At this point, curcumin has mostly been shown to have no known toxicity and very few negative effects. Still, there are a handful of studies that are worthy of mention.
(PMID: 20029958) Like many other antioxidants, low doses of curcumin scavange ROS, but higher doses may induce ROS and lead to damage. This was seen in a rat model of myocardial necrosis.
(PMID: 11815407) Curcumin is extensively metabolized in the GI tract. Not necessarily a bad thing, but could lead to variable effects.
(PMID: 20346654) Curcumin has some activity at inhibiting 17beta-HSD3, the enzyme catalyzing the final step of testosterone biosynthesis. It is unclear how substantial this effect is, however it could potentially lead to reduced testosterone levels.
(PMID: 19879924) In vitro, curcumin increases LRRK2 mRNA and protein. LRRK2 is a gene whose expression has been positively assocaited with Parkinson’s disease. This could, in theory, lead to increased risk of Parkinson’s disease, but this is also just a single factor out of many.

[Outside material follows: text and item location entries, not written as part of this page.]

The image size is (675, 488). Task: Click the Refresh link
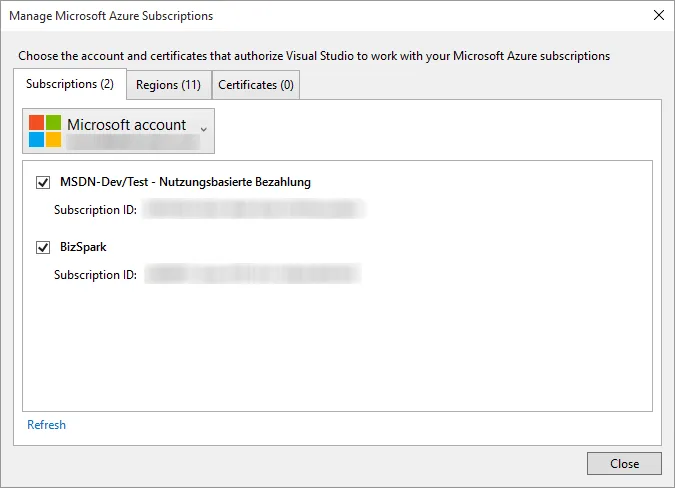click(x=46, y=425)
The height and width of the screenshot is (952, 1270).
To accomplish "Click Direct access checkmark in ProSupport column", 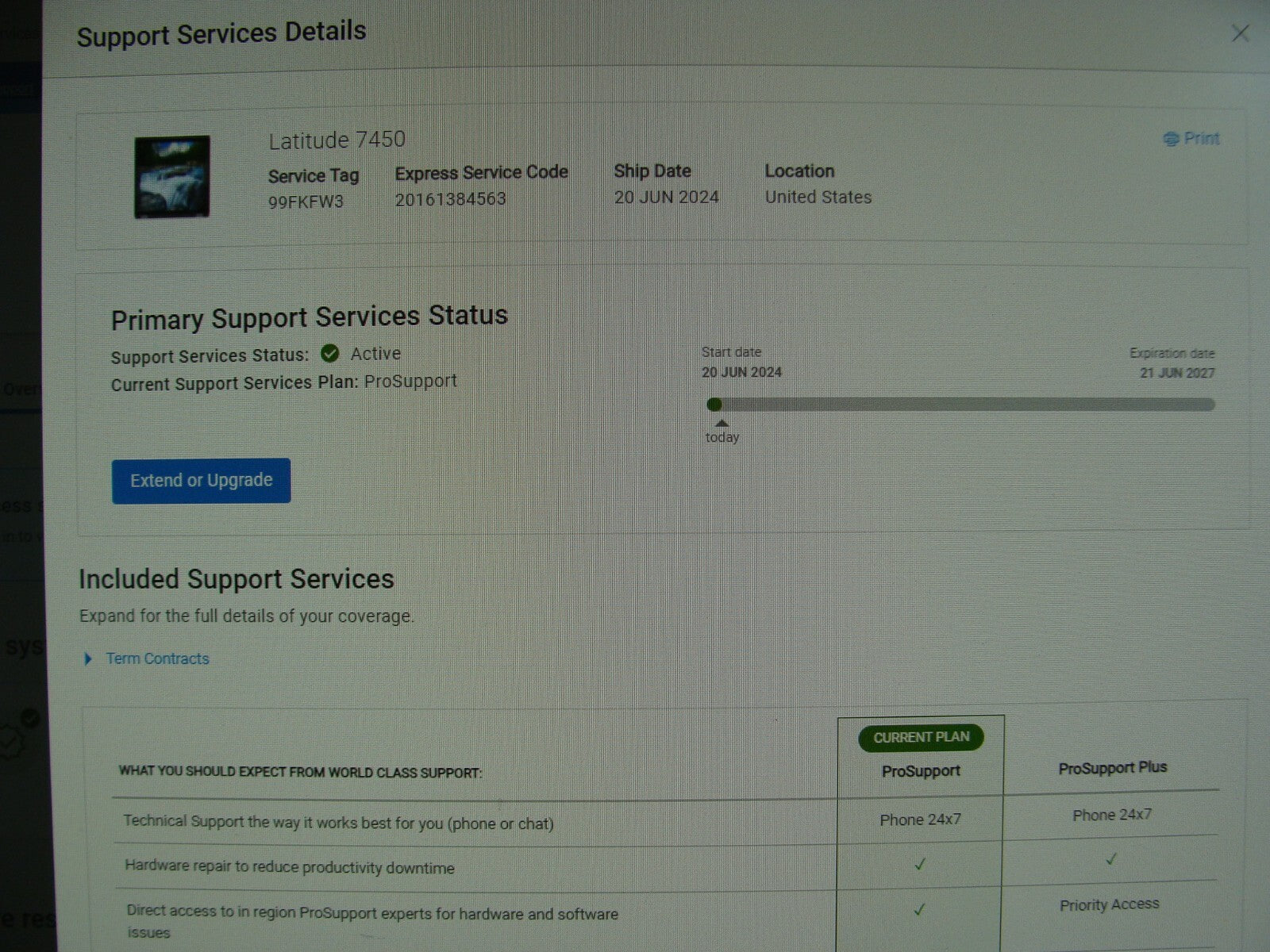I will pyautogui.click(x=919, y=910).
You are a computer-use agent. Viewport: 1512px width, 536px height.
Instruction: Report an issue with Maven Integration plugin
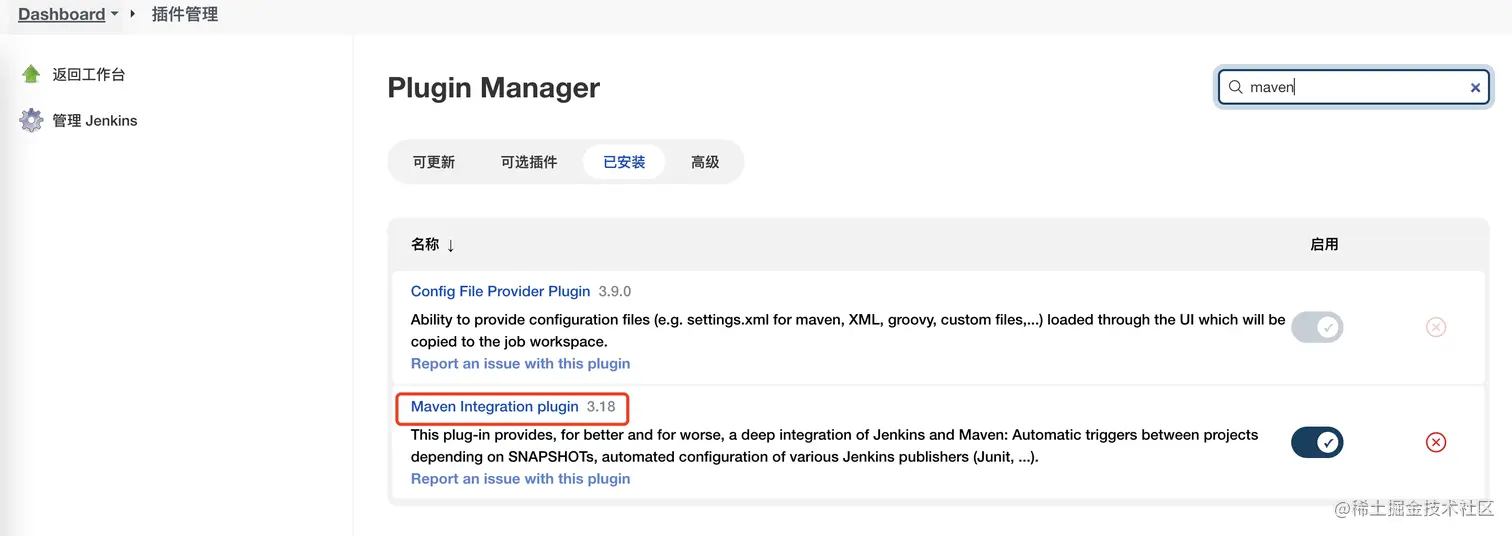[x=520, y=479]
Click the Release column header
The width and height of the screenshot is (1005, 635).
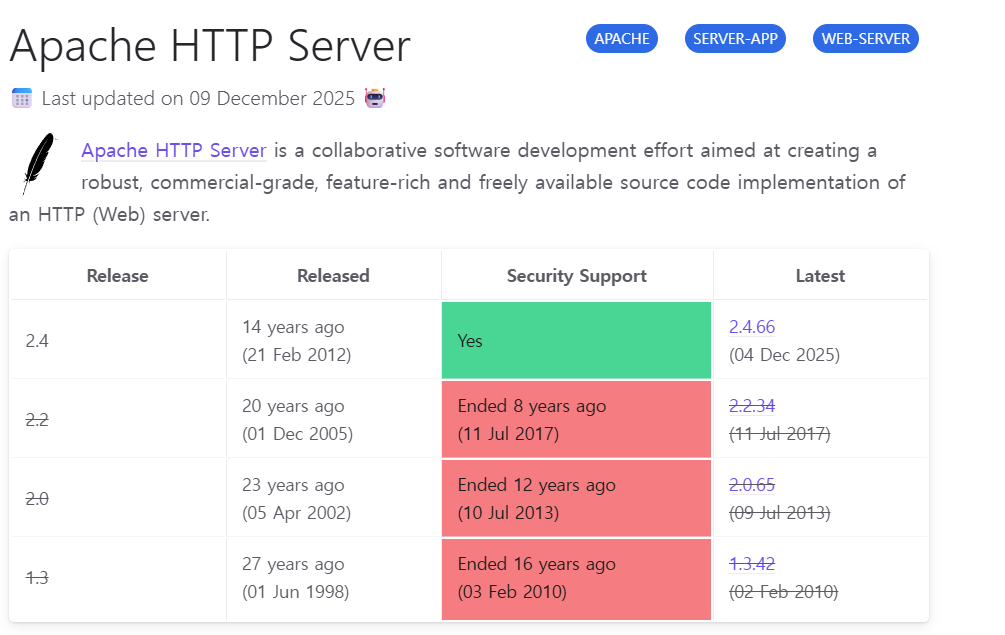117,276
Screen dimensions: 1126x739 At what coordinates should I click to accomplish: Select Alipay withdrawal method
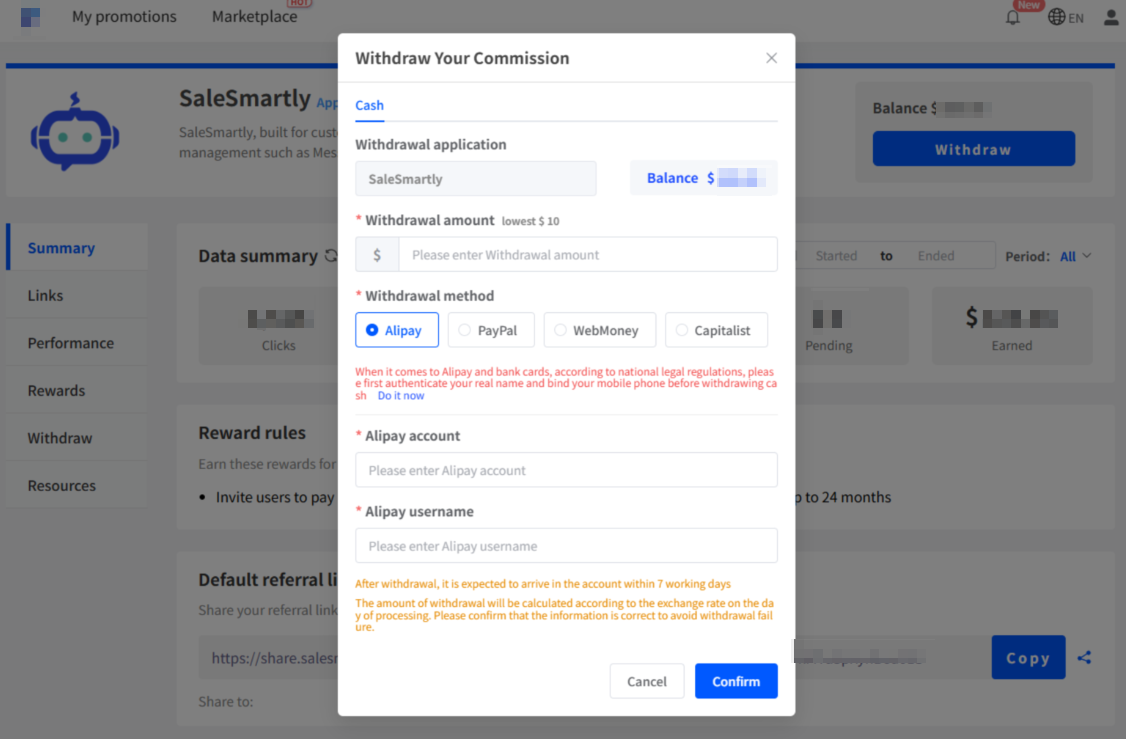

(PMID: 20198619) Letter with concerns: curcumin may induce DNA damage in vitro and in vivo and may have carcinogenic activity. Curcumin dissolved in water does not bind to DNA, though in solution with ethanol it does. It is not clear if these effects are due to curcumin, curcumin + ethanol, or ethanol. However, the letter suggests that these counter-results may not be appropriate, and curcumin may actually be genotoxic.
(PMID: 20198612) Paper referenced above showing curcumin dissolved in water does not bind or intercalate with DNA. However, doses were low and ROS generation could still result in DNA damage without binding.
Summary In short, there is a speck of evidence to suggest curcumin could increase Parkinson’s risk and there is some [controversial] evidence that may suggest curcumin could cause genotoxic damage. Moreover, like other ROS scavengers, excessively high doses of curcumin may actually create ROS. It is not clear if these are the same doses as used in the cancer studies.
Other Noteworthy Studies and Reviews
(PMID: 20087857) Curcumin easily crosses the BBB. Moreover, curcumin inhibits glioma-induced angiogenesis, again suggesting efficacy in brain cancer.
(PMID: 20172017) Curcumin appears to activate M1 muscarinic receptors.
(PMID: 20388102) Review suggesting that curcumin, by blocking NF-kappaB, may slow down aging.
(PMID: 20100380) Extensive review.
(PMID: 20205886) Review of curcumin and age-related disease.
Well, that’s a wrap. Obviously an insane amount of information to read, but hopefully the summaries suffice for those with a cursory interest.
The vast majority of studies here were either in vitro or in rats. Only a handful of human studies of curcumin exist and, while these show a great deal of potential, they mostly involve the compound’s effects on cancer. Still, there is a truly extraordinary amount of evidence in favor of curcumin’s effects on numerous physiological systems with very little evidence pointing to side effects. This is quite a remarkable finding for a compound that cannot be patented or sold by pharmaceutical companies.
I’d be interested in hearing any experiences with curcumin and/or discussing its potential. For those of you with “adrenal fatigue” (whatever that means) who have tried numerous other options, curcumin may well be worth a try.